- Document section:
* * * * *
Surveillance watchdog investigates security risks of GCHQ IT contractors
The investigatory powers commissioner is reviewing the security arrangements for IT contractors that have access to live computer systems at GCHQ holding highly sensitive records on the UK population
The UK’s surveillance watchdog is investigating potential security risks for highly classified intelligence records amid GCHQ disclosures that about 100 external IT contractors have privileged, systems administrator access to its most sensitive data.
GCHQ has previously denied in court hearings that external contractors from companies that supply software and computer equipment have administrator rights to live computer systems holding some of the most sensitive data gathered through electronic interception of people’s internet and phone activity.
But Computer Weekly has learned that GCHQ has submitted new evidence to a hearing in the UK’s most secretive court revealing that about 100 IT industry contractors have “privileged user” access to the surveillance agency’s live computer systems following a policy change “a few years ago”.
The Investigatory Powers Commissioner’s Office (IPCO), the UK’s overseer of surveillance laws governing the intelligence services and law enforcement, told Computer Weekly it was taking seriously claims that contractors could misuse their trusted status to access databases containing intercepted telephone, internet and email records of individuals, or other highly sensitive intelligence records.
“We recognise the importance of the need for reviewing the security arrangements for contractors which may have access to sensitive data, particularly given the recent leaks by contractors in other countries. We began work last year, and it’s going to be a focus for our inspection activity in 2018,” said an IPCO spokesman.
Privacy International, a non-government organisation (NGO) and campaigning group, is expected to argue in the UK’s most secret court today that contractors with privileged access to intelligence service computer systems pose a clear risk to sensitive data gathered by GCHQ and the intelligence services.
For example, Edward Snowden used his systems administrator rights as external contractor to the US National Security Agency (NSA) to download “Top Secret Strap” documents from GCHQ.
In another case, a contractor working for the NSA reportedly leaked hacking tools to the Russian antivirus software company Kaspersky Lab. The contractor claimed to have taken NSA software home to work on, on his personal computer. Kaspersky’s software identified malware attributed to the “Equation Group”, the code name for the security agency’s hacking team.
A senior witness from GCHQ will face cross-examination from Privacy International’s lawyers this afternoon.
Read more about Privacy International’s legal challenge
- UK intelligence agencies “unlawfully” sharing sensitive personal data, court hears.
- Intelligence commissioners did not need technical expertise or support staff to check whether GCHQ and MI5 were lawfully sharing huge databases, court told.
- UK’s intelligence services lack adequate oversight and written guidelines when sharing databases of sensitive information, Privacy International argues in secret court.
* * * * *
- What this task involves: Resume the article about the surveillance watchdog's review of GCHQ's IT contractors, picking up after its final line. The entries that come next are separate material unrelated to the article on GCHQ contractors.

- Information:
* * * * *
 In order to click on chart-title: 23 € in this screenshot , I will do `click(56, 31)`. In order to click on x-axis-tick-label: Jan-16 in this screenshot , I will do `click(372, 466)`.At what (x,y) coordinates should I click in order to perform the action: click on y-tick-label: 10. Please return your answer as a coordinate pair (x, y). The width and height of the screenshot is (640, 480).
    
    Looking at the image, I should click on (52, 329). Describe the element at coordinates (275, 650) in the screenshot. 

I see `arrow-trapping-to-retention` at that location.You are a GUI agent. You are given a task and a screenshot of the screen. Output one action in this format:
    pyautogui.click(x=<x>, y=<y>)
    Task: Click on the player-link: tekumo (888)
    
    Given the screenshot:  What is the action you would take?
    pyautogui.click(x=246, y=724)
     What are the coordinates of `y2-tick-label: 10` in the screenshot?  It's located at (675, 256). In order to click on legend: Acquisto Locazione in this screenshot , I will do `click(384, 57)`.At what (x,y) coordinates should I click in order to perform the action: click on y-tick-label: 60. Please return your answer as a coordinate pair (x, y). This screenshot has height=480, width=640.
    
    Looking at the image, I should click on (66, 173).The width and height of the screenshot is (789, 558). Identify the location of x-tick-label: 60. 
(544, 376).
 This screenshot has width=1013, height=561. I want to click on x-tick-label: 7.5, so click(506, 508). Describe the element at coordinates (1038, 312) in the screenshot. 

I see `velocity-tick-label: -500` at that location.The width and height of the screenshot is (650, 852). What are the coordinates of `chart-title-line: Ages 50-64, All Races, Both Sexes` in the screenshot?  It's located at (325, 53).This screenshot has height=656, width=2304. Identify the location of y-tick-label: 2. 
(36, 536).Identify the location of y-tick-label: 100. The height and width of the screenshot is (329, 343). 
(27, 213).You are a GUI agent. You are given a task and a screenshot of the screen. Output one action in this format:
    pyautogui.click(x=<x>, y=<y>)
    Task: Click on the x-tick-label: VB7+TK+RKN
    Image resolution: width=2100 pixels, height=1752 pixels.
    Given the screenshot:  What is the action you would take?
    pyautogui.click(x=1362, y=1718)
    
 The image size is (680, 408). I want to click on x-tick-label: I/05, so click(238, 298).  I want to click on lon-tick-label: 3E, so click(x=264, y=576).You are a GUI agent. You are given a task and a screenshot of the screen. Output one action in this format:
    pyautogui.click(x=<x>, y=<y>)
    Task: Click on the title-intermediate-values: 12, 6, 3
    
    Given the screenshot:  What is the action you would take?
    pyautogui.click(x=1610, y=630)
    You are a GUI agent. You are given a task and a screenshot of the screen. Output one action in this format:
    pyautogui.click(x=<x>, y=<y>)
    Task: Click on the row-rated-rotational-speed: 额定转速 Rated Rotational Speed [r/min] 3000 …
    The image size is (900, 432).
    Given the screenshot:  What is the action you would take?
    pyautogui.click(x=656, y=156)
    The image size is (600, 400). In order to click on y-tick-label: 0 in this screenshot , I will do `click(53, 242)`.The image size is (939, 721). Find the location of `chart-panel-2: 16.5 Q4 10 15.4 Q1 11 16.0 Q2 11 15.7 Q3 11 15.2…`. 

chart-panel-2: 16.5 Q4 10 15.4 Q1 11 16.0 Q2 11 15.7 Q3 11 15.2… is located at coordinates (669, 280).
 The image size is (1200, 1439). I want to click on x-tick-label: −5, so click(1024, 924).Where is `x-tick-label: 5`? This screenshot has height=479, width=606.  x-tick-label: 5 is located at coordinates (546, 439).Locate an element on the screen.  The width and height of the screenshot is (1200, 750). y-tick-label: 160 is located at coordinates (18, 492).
* * * * *
- Output for this exercise:
- Mass collection of data on population “illegal”, UK court told.
- New privacy concerns raised after intelligence watchdog confirms it has never audited or inspected the way intelligence services share sensitive surveillance databases with industry partners.
- UK intelligence agencies have been collecting communications data on the population without adequate oversight for over a decade, according to Investigatory Powers Tribunal.
- Judges at the UK’s most secret court were persuaded not to disclose the existence of secret intrusive data on the population after briefings and lunch with MI5’s deputy director general.
GCHQ uses contractors from the IT industry to test and maintain the computer systems and software they have played a role in developing, and therefore have an intimate knowledge of the way the agency’s systems work.
This poses particular security risks, according to Gus Hosein, an executive director of Privacy International, and a specialist in information security.
“Given the numbers of people with similar access worldwide, it would be surprising if some had not misused their access for selfish purposes,” he said in evidence presented to the Investigatory Powers Tribunal (IPT).
GCHQ’s U-turn came when a senior director responsible for mission policy gave written evidence to the IPT during a three-day court challenge by Privacy International in October 2017.
The anonymous witness claimed that IT contractors may have systems administrator rights during the design, build and testing phase of a project, but that once it was complete those rights were passed to members of GCHQ staff.
In late November, after the legal hearing had finished, the director submitted a new witness statement retracting the original evidence.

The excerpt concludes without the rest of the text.